### PROMPT
Copy out, from the data below, each line in which the word "minus" occurs.

Saved data entries:
********

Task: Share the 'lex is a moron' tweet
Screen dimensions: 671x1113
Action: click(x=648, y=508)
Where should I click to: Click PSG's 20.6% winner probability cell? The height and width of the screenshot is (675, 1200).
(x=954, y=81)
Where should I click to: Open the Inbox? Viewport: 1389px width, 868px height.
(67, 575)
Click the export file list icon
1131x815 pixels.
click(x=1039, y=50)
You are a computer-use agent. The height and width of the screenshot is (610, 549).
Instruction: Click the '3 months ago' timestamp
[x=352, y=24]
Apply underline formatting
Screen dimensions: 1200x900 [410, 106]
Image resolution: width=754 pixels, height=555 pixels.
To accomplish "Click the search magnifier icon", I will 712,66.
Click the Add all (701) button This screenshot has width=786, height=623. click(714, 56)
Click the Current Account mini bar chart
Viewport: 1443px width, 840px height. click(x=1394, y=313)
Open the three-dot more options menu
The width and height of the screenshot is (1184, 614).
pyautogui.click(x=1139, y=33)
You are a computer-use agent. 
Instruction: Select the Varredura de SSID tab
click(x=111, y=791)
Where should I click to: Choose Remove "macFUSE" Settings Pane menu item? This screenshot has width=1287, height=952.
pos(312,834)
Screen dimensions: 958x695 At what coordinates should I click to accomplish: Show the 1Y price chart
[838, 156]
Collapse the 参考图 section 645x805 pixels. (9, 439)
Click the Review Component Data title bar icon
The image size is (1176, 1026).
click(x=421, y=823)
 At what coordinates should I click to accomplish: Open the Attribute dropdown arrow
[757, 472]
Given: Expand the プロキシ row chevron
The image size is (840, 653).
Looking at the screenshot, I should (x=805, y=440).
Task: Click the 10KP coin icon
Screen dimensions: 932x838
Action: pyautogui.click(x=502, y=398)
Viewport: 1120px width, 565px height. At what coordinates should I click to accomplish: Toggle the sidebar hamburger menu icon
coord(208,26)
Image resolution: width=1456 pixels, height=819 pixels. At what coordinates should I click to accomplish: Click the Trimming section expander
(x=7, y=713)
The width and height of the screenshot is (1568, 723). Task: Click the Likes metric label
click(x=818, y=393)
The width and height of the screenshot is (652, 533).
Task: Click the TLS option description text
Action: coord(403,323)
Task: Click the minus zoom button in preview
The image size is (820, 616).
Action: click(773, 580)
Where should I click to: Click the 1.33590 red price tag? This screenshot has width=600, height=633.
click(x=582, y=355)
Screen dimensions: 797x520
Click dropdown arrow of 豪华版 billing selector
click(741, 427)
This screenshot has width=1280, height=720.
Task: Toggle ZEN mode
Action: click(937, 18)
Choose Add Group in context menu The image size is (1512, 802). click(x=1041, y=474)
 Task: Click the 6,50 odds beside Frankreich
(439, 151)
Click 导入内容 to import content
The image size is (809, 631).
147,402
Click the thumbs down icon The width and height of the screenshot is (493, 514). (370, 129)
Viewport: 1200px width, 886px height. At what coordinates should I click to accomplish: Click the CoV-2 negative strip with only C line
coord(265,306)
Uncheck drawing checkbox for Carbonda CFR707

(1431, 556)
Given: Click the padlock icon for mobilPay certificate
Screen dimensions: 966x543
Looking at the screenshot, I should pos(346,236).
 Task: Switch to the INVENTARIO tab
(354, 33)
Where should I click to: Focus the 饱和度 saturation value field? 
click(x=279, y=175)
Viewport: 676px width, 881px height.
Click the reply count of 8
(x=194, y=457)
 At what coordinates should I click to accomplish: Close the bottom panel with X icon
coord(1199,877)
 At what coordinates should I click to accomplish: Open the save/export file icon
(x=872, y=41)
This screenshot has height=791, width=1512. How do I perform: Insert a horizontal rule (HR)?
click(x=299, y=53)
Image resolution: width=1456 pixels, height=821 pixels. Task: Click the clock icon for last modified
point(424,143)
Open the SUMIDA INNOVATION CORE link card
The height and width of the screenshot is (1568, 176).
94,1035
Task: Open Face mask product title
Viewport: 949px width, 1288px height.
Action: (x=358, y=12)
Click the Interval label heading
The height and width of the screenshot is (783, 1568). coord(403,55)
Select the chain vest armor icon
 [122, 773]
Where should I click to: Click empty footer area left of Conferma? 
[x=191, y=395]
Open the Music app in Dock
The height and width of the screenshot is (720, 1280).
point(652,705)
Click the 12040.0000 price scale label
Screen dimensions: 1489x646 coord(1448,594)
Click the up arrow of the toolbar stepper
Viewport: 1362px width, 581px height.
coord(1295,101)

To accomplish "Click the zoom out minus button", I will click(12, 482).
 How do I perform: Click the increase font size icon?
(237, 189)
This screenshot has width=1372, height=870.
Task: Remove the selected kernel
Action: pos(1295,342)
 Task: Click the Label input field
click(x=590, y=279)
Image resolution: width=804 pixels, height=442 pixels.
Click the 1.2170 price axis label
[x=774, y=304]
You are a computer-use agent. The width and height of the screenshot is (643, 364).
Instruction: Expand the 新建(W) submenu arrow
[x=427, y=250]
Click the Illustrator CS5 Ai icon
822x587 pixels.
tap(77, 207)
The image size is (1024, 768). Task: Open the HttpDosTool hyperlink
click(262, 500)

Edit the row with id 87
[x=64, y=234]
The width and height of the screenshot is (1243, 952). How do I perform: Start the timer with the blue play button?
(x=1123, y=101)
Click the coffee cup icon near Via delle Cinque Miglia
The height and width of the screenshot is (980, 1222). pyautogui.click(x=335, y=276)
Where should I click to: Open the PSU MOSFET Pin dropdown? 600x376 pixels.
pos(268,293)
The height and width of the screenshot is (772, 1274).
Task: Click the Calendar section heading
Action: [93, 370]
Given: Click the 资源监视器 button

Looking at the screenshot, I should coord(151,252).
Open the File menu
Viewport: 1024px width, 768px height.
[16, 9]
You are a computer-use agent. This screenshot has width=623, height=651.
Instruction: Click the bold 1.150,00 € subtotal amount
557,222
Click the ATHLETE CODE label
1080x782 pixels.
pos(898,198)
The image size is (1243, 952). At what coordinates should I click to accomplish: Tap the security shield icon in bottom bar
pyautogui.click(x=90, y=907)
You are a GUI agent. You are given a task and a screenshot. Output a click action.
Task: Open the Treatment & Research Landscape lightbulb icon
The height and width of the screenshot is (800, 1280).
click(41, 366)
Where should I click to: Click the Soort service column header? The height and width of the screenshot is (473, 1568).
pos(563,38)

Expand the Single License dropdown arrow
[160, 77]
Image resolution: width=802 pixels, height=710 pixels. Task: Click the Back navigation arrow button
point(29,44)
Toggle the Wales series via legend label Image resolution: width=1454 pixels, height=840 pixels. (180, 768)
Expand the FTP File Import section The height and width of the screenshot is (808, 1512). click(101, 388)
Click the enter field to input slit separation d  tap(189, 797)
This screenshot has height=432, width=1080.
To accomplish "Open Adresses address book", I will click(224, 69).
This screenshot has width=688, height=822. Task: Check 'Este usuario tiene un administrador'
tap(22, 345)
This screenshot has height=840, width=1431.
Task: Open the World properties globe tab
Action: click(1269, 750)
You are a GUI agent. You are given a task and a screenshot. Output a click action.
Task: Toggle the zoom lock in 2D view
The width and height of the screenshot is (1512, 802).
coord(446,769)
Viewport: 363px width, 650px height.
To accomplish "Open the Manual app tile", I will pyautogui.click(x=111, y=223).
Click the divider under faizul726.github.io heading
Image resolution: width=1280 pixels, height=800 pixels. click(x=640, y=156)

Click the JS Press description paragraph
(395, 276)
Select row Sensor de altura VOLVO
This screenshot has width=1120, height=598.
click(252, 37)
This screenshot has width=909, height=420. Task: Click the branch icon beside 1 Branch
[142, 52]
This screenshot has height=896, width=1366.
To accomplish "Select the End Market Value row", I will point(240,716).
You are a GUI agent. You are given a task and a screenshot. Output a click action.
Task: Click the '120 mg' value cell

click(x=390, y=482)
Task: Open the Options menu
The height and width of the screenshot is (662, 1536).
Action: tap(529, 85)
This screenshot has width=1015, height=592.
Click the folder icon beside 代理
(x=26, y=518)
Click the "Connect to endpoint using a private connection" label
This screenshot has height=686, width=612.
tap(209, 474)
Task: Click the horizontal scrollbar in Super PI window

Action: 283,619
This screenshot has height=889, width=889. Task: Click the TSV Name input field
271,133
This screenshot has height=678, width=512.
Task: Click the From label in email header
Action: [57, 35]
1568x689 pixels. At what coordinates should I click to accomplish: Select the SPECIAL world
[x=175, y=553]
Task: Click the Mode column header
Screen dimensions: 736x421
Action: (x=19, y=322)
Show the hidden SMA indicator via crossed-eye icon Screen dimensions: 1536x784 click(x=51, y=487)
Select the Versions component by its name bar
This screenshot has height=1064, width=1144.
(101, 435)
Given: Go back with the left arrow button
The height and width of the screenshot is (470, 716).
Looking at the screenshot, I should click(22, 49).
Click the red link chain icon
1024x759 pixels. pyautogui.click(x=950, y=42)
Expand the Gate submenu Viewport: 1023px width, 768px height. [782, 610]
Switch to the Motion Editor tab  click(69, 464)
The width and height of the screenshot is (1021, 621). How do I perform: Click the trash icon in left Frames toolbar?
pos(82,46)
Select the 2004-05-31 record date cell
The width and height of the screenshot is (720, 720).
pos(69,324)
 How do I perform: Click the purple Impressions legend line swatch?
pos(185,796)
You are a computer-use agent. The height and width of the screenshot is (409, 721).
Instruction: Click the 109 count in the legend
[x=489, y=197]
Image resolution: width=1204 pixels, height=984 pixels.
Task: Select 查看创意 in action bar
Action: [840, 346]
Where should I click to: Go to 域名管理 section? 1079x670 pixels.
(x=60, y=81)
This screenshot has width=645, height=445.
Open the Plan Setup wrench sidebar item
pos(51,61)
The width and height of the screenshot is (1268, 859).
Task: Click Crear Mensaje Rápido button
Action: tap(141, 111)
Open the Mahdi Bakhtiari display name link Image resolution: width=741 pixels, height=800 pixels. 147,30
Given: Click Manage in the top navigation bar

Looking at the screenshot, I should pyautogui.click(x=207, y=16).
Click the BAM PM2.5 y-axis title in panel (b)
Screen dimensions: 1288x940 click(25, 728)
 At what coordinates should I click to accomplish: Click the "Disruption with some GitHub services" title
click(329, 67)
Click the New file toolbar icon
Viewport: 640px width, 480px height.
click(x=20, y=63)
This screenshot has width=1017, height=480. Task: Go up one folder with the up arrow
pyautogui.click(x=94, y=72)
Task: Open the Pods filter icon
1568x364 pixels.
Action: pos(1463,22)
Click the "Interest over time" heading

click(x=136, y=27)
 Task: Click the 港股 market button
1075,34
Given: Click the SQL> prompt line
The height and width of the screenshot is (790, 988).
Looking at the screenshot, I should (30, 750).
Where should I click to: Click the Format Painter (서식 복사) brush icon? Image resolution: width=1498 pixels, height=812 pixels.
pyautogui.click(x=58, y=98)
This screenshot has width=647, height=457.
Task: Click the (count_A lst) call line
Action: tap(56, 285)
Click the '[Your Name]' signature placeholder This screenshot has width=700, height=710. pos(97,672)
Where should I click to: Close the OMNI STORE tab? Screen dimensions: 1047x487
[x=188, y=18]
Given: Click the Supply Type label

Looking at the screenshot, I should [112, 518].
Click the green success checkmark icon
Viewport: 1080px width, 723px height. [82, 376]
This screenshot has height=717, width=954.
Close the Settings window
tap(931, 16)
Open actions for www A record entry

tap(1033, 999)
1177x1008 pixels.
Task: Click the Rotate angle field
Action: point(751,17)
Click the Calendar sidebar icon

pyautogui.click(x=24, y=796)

********

### ANSWER
Task: Click the minus zoom button in preview
To accomplish "Click the zoom out minus button", I will click(12, 482).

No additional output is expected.